By: Jennifer HowellJennifer Howell
Want to use less plastic when starting seeds? We tried out several different biodegradable pots. Check out our comparison to see which one works for you!

Comparing Biodegradable pots: Marigolds were grown in these biodegradable pots to see how they compared. From left to right: Wood fiber pot, coir expandable pellet, toilet paper roll, peat pot, DIY newspaper pot, fabric pot, recycled paper box, honeycomb paper flat cell.

The breakdown on biodegradable pots

To start seeds and get young plants growing, I’ve always defaulted to the traditional plastic pot. But I’ve gotten tired of cleaning and storing an ever-growing pile of non-recycleable pots. So in the interest of using less plastic, I searched out biodegradable pot options. I wanted to know how they compare: Were they easy to use? Did they inhibit root growth? Did they break down in one growing season?

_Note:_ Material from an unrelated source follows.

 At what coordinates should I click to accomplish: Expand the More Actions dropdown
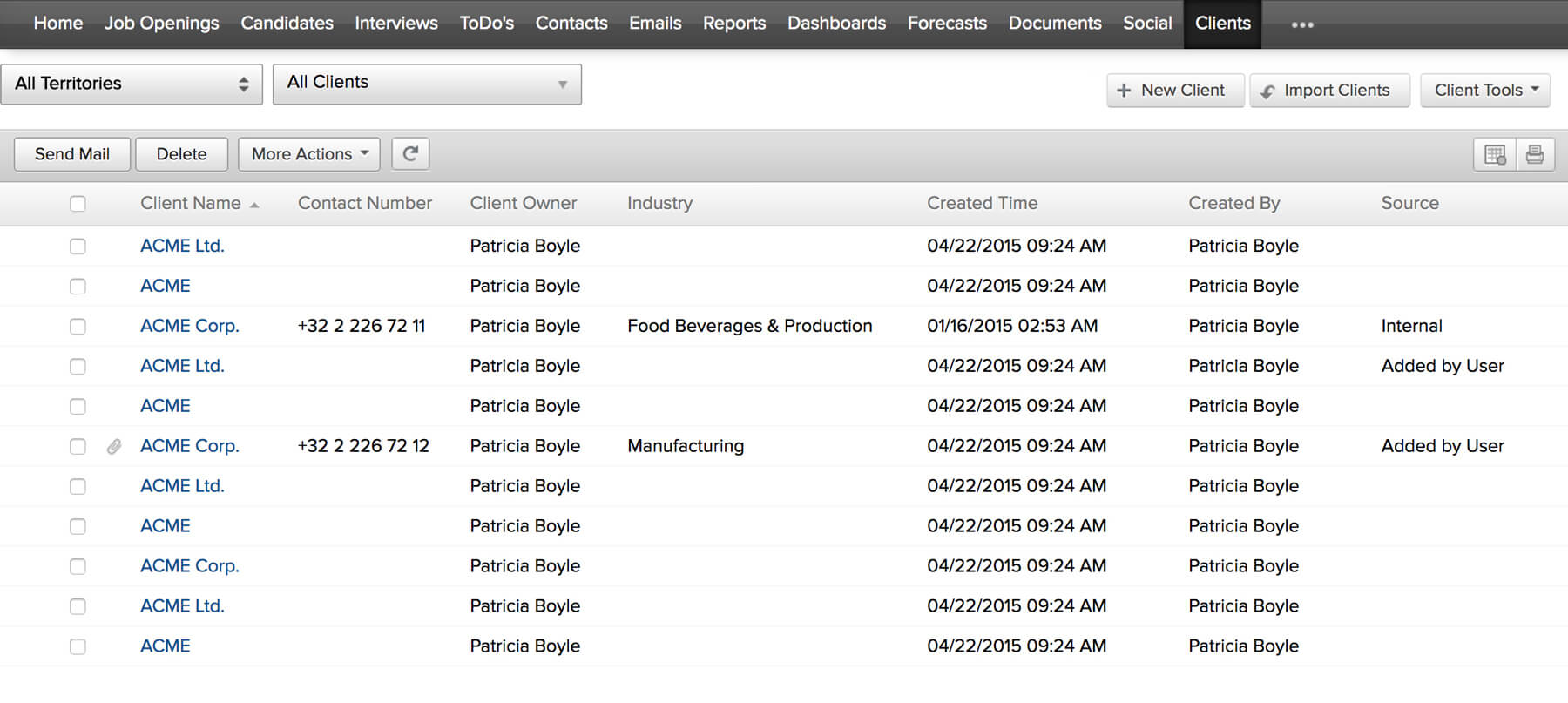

Testing different types of biodegradable pots

For this admittedly unscientific, anecdotal experiment, I planted Xochi Orange marigolds (Tagetes hybrid) in eight different kinds of biodegradable pots. I started them indoors in the same potting mix under the same lights, watered and fertilized them at the same time and grew them there for almost 10 weeks — longer than I planned to, but the weather wasn’t cooperating for transplanting. I was surprised to note that my seedlings all grew quite differently indoors, as you can see in the photo above taken right before transplanting into the garden. But once planted outdoors (pot and all in the soil) in a raised bed, the marigold plants all evened out within a couple of weeks and I couldn’t tell the difference between them as they grew and bloomed.

End-of-the-season check

At the end of the season after a frost, I dug up the plants. Some roots appeared slightly obstructed by the container materials, growing over the top or through the bottom drainage holes, but all of the plants had grown and thrived. And though in varying states of decomposition, I could still identify each pot by its remains. Most were easily crumbled apart and scattered into the garden, while others will need to spend a season in my compost pile to break down further. Either way, I don’t have to store pots! Check out my findings here.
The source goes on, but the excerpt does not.